◆ **PROBLEM TO SOLVE**:
Rewrite the records below as a numbered list, from the line containing "Toggle the 资金筹码抄底 indicator round button" through the end of the records, omitting blank lines and pictures.

== RECORDS FOR THE EXERCISE ==

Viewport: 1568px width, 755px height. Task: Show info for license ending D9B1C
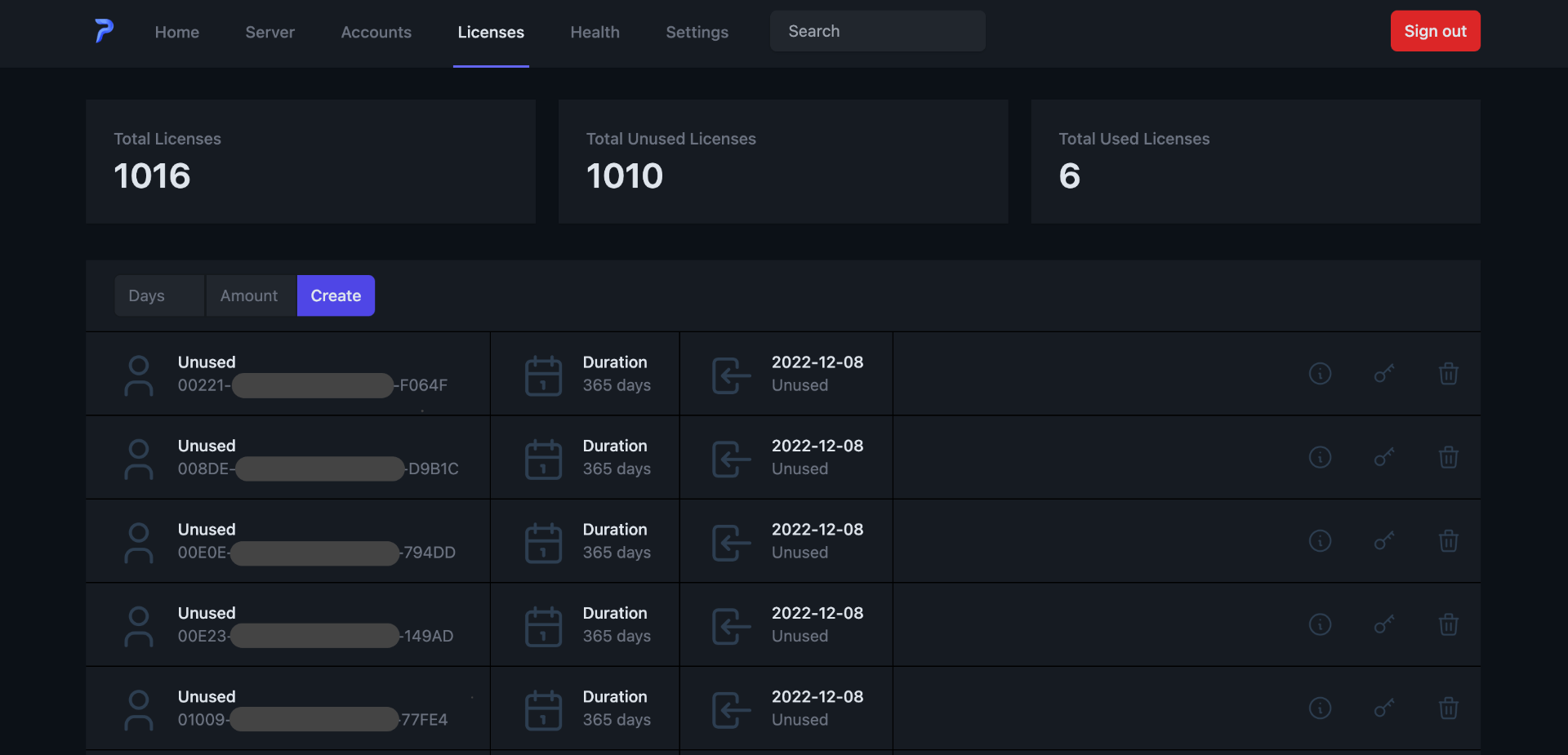click(x=1320, y=457)
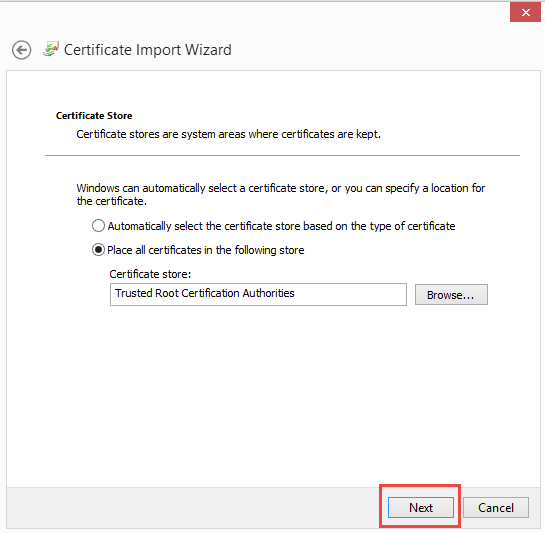Click the Certificate Import Wizard title text
Screen dimensions: 545x533
coord(148,50)
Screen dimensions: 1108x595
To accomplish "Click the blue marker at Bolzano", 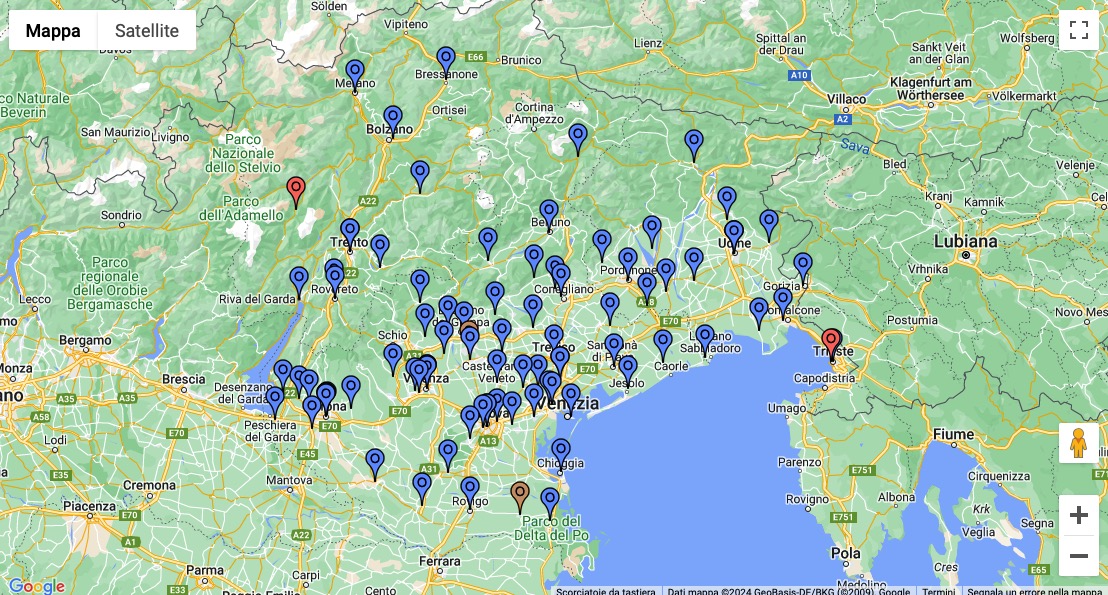I will tap(393, 118).
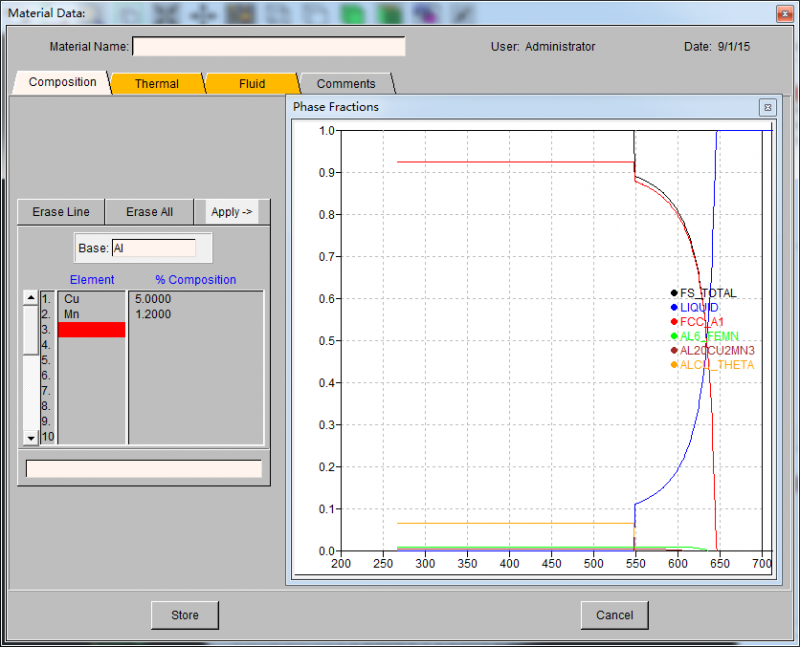Screen dimensions: 800x647
Task: Click the FCC_A1 legend entry
Action: point(701,322)
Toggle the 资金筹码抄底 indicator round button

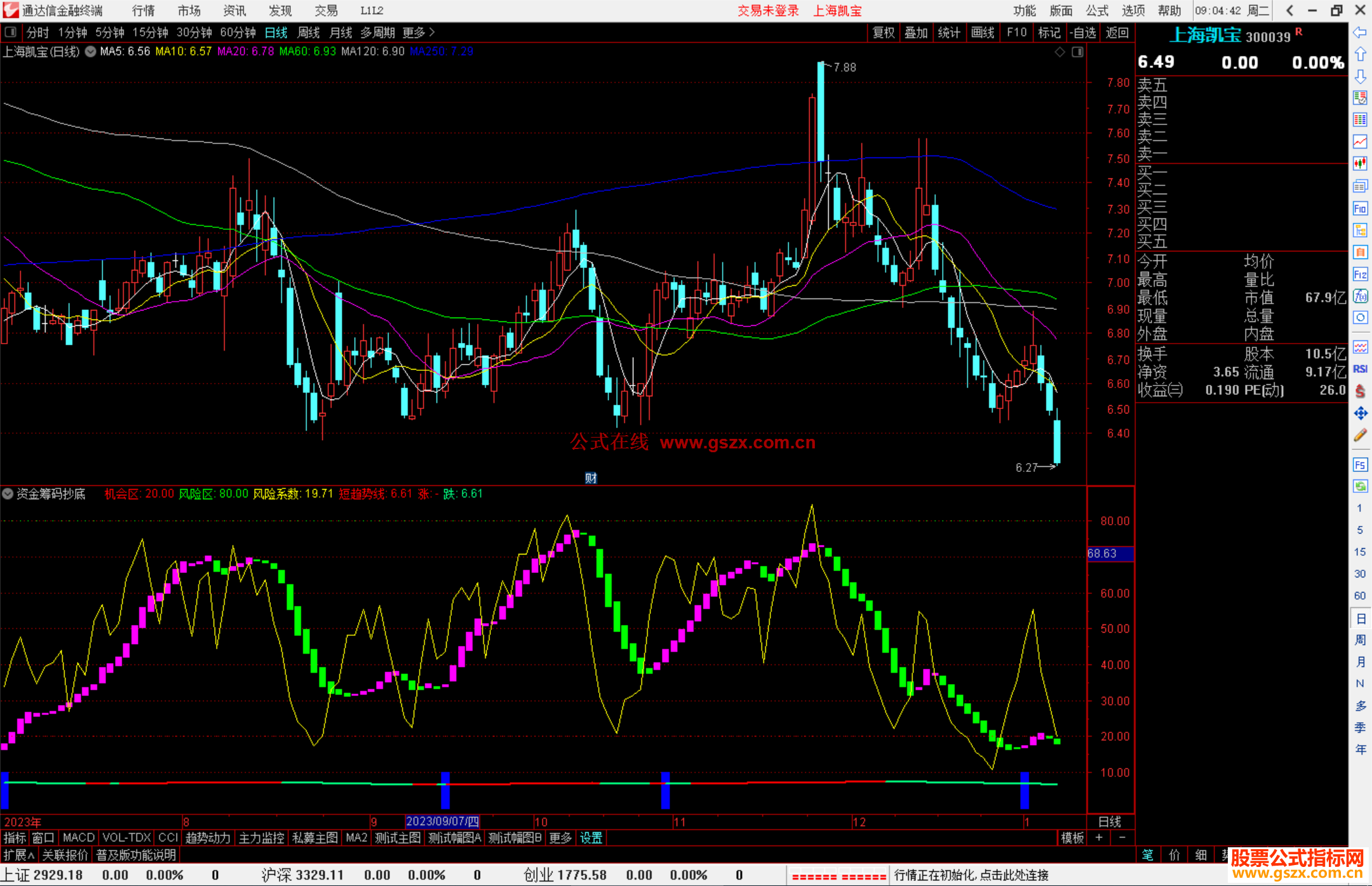click(8, 493)
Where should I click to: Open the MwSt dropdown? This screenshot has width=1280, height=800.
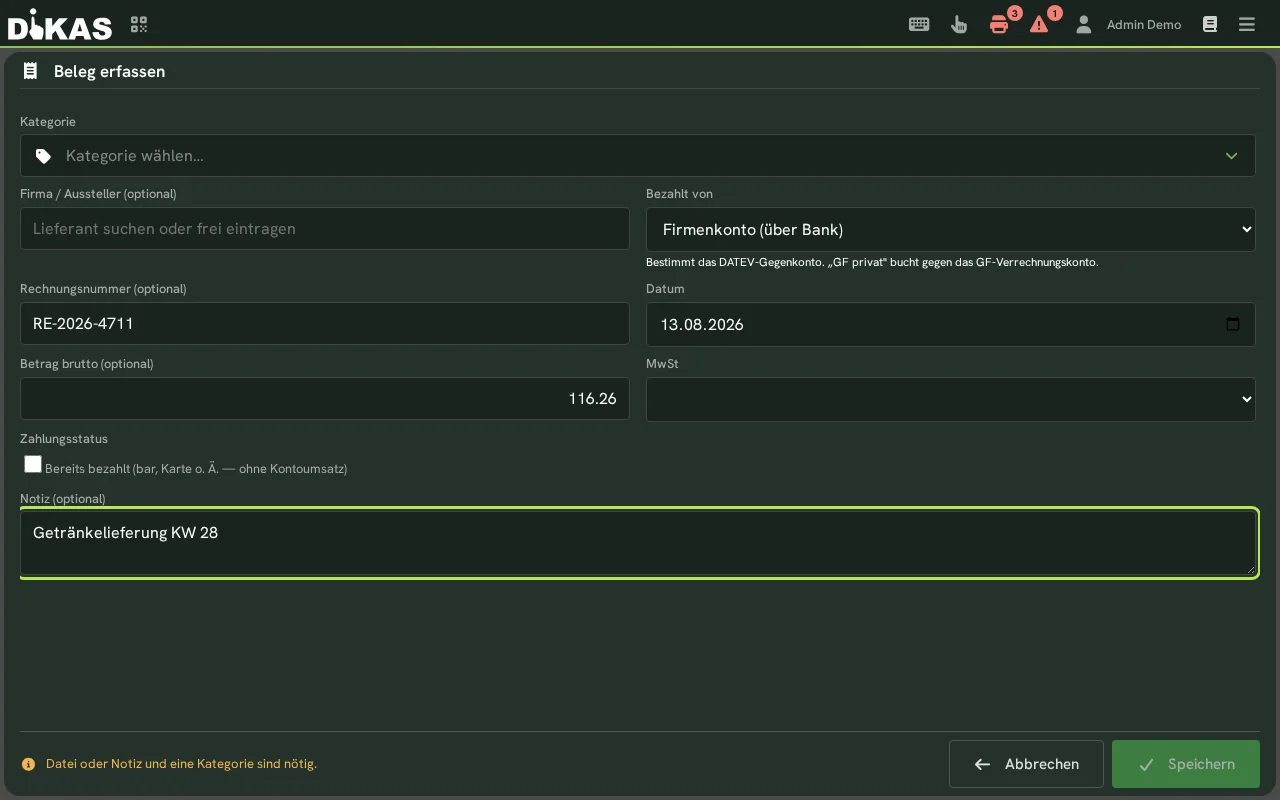click(x=951, y=399)
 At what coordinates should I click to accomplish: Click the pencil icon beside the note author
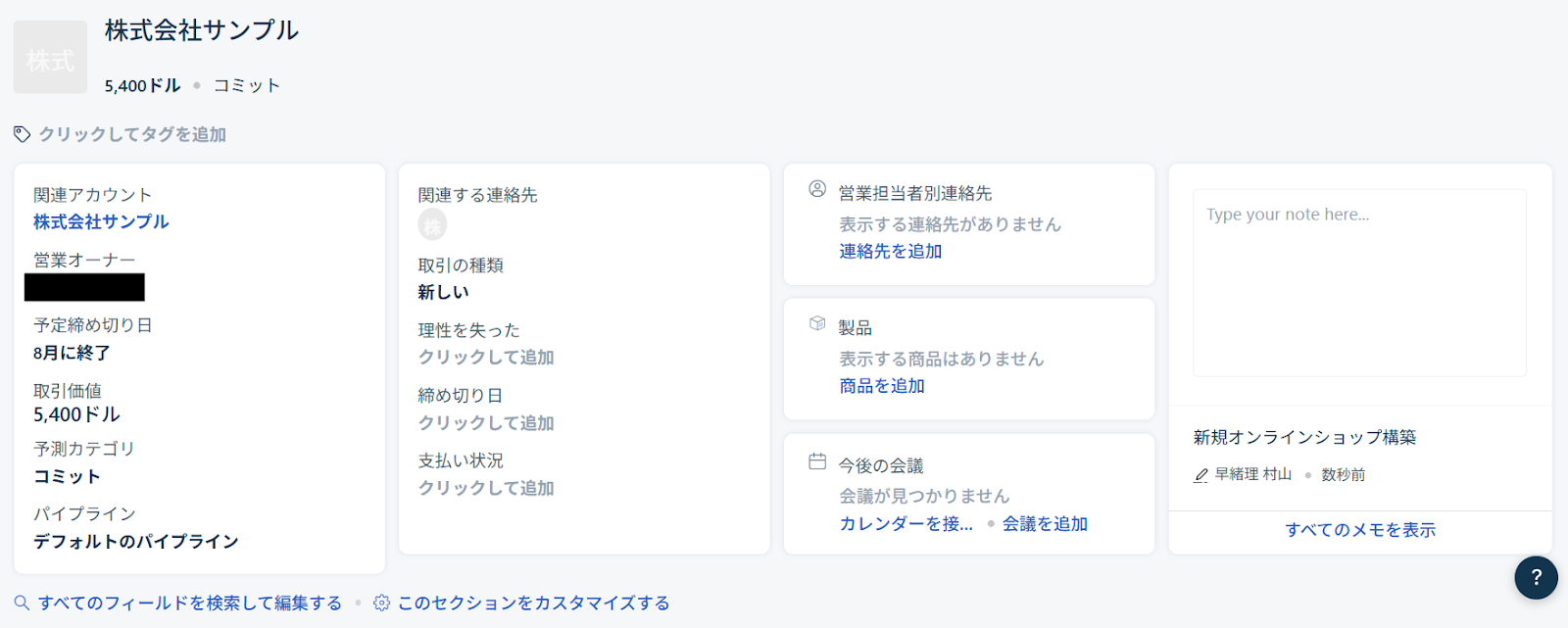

===

◆ **TASK OUTPUT**:
1. Toggle the 资金筹码抄底 indicator round button
2. click(8, 493)
3. Where should I click to: Open the MwSt dropdown? This screenshot has width=1280, height=800.
4. click(x=951, y=399)
5.  At what coordinates should I click to accomplish: Click the pencil icon beside the note author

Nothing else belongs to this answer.